(Pixel coordinate grounding data)
* * *

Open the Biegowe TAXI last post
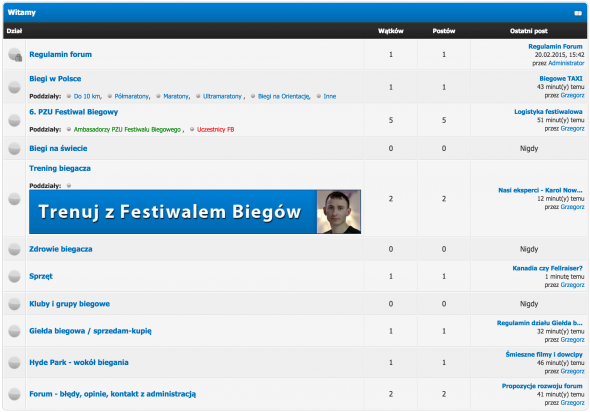590x412 pixels. coord(561,79)
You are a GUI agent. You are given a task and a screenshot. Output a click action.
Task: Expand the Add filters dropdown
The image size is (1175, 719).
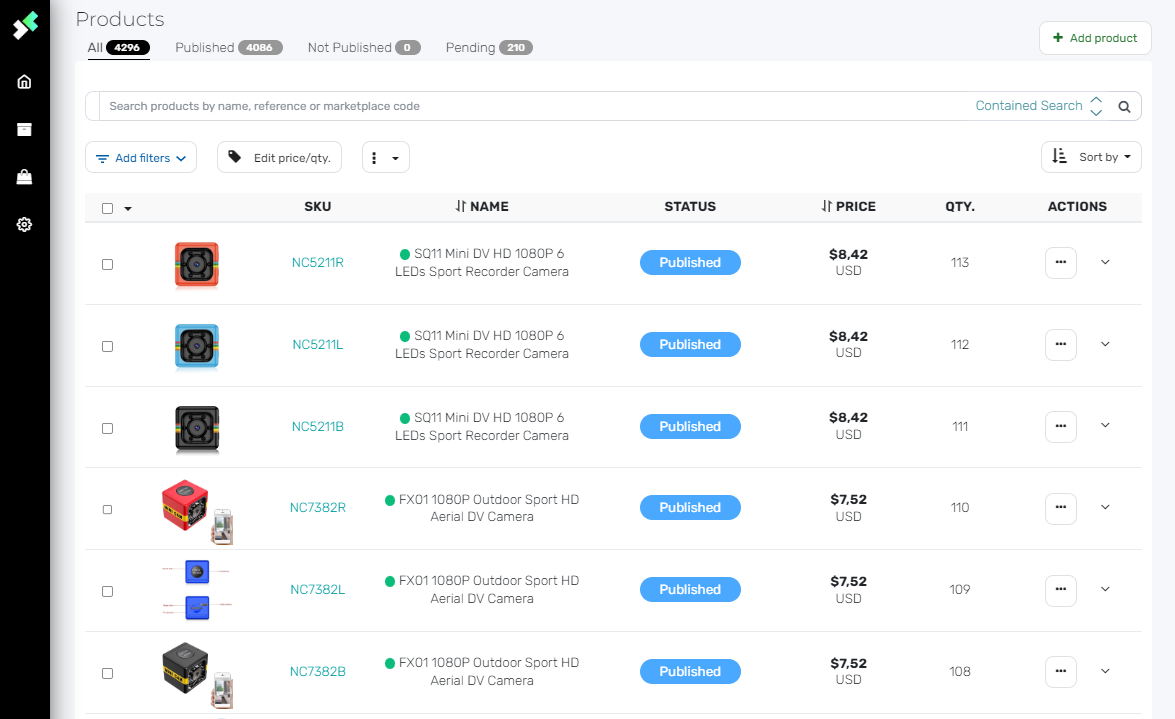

* * *

TASK GOAL. Please give the data again in full, exactly as written, but without any images.

ANSWER.
Open the Biegowe TAXI last post
590x412 pixels. coord(561,79)
You are a GUI agent. You are given a task and a screenshot. Output a click action.
Task: Expand the Add filters dropdown
The image size is (1175, 719).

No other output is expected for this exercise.